= DATA FOR PROCESSING =
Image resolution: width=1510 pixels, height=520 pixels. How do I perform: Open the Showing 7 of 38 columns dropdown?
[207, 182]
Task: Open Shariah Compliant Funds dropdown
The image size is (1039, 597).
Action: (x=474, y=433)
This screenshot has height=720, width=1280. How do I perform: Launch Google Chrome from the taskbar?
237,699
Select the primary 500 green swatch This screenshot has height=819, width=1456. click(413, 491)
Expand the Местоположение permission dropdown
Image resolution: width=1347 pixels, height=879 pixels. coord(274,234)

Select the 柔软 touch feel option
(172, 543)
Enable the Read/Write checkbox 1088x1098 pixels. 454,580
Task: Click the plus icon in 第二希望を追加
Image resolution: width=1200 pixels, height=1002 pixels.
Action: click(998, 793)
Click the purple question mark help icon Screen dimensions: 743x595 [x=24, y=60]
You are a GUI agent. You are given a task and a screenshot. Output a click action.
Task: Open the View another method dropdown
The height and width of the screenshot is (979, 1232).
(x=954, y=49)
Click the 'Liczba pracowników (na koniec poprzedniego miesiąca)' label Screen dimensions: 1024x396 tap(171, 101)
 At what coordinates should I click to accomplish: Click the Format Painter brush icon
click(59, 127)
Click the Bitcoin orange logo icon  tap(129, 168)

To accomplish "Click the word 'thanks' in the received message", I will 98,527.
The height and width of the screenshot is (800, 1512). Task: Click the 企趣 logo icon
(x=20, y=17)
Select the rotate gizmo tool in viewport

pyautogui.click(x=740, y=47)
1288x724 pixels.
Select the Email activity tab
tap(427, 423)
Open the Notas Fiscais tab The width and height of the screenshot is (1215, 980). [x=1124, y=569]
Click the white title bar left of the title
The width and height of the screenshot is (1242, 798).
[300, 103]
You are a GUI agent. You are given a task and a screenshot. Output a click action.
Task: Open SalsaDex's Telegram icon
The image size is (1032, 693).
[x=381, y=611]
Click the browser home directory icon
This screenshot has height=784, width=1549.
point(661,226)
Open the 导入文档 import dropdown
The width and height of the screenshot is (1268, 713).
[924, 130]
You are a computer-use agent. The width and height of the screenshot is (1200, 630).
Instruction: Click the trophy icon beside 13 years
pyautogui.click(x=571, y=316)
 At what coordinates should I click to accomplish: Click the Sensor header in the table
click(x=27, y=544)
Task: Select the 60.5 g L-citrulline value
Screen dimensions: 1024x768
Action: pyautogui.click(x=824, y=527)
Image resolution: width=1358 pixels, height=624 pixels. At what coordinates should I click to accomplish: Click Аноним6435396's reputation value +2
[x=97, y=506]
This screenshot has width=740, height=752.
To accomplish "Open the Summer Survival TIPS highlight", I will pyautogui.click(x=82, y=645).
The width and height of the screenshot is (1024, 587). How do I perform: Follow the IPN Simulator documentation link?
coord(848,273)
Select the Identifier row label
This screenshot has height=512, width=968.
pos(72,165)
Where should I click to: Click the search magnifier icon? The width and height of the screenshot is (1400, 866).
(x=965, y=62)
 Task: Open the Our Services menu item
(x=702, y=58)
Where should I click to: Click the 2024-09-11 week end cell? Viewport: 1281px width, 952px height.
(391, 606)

= WHAT YOU NEED TO DO =
Rewrite all of the lines above, replacing "GUI agent" with "desktop agent" and leaving everything else untouched.

= CORRECT RESULT =
Image resolution: width=1510 pixels, height=520 pixels. How do I perform: Open the Showing 7 of 38 columns dropdown?
[207, 182]
Task: Open Shariah Compliant Funds dropdown
The image size is (1039, 597).
Action: (x=474, y=433)
This screenshot has height=720, width=1280. How do I perform: Launch Google Chrome from the taskbar?
237,699
Select the primary 500 green swatch This screenshot has height=819, width=1456. click(413, 491)
Expand the Местоположение permission dropdown
Image resolution: width=1347 pixels, height=879 pixels. coord(274,234)

Select the 柔软 touch feel option
(172, 543)
Enable the Read/Write checkbox 1088x1098 pixels. 454,580
Task: Click the plus icon in 第二希望を追加
Image resolution: width=1200 pixels, height=1002 pixels.
Action: click(998, 793)
Click the purple question mark help icon Screen dimensions: 743x595 [x=24, y=60]
You are a desktop agent. You are given a task and a screenshot. Output a click action.
Task: Open the View another method dropdown
The height and width of the screenshot is (979, 1232).
(x=954, y=49)
Click the 'Liczba pracowników (na koniec poprzedniego miesiąca)' label Screen dimensions: 1024x396 tap(171, 101)
 At what coordinates should I click to accomplish: Click the Format Painter brush icon
click(59, 127)
Click the Bitcoin orange logo icon  tap(129, 168)

To accomplish "Click the word 'thanks' in the received message", I will 98,527.
The height and width of the screenshot is (800, 1512). Task: Click the 企趣 logo icon
(x=20, y=17)
Select the rotate gizmo tool in viewport

pyautogui.click(x=740, y=47)
1288x724 pixels.
Select the Email activity tab
tap(427, 423)
Open the Notas Fiscais tab The width and height of the screenshot is (1215, 980). [x=1124, y=569]
Click the white title bar left of the title
The width and height of the screenshot is (1242, 798).
[300, 103]
You are a desktop agent. You are given a task and a screenshot. Output a click action.
Task: Open SalsaDex's Telegram icon
The image size is (1032, 693).
[x=381, y=611]
Click the browser home directory icon
This screenshot has height=784, width=1549.
point(661,226)
Open the 导入文档 import dropdown
The width and height of the screenshot is (1268, 713).
[924, 130]
You are a computer-use agent. The width and height of the screenshot is (1200, 630).
Instruction: Click the trophy icon beside 13 years
pyautogui.click(x=571, y=316)
 At what coordinates should I click to accomplish: Click the Sensor header in the table
click(x=27, y=544)
Task: Select the 60.5 g L-citrulline value
Screen dimensions: 1024x768
Action: pyautogui.click(x=824, y=527)
Image resolution: width=1358 pixels, height=624 pixels. At what coordinates should I click to accomplish: Click Аноним6435396's reputation value +2
[x=97, y=506]
This screenshot has width=740, height=752.
To accomplish "Open the Summer Survival TIPS highlight", I will pyautogui.click(x=82, y=645).
The width and height of the screenshot is (1024, 587). How do I perform: Follow the IPN Simulator documentation link?
coord(848,273)
Select the Identifier row label
This screenshot has height=512, width=968.
pos(72,165)
Where should I click to: Click the search magnifier icon? The width and height of the screenshot is (1400, 866).
(x=965, y=62)
 Task: Open the Our Services menu item
(x=702, y=58)
Where should I click to: Click the 2024-09-11 week end cell? Viewport: 1281px width, 952px height.
(391, 606)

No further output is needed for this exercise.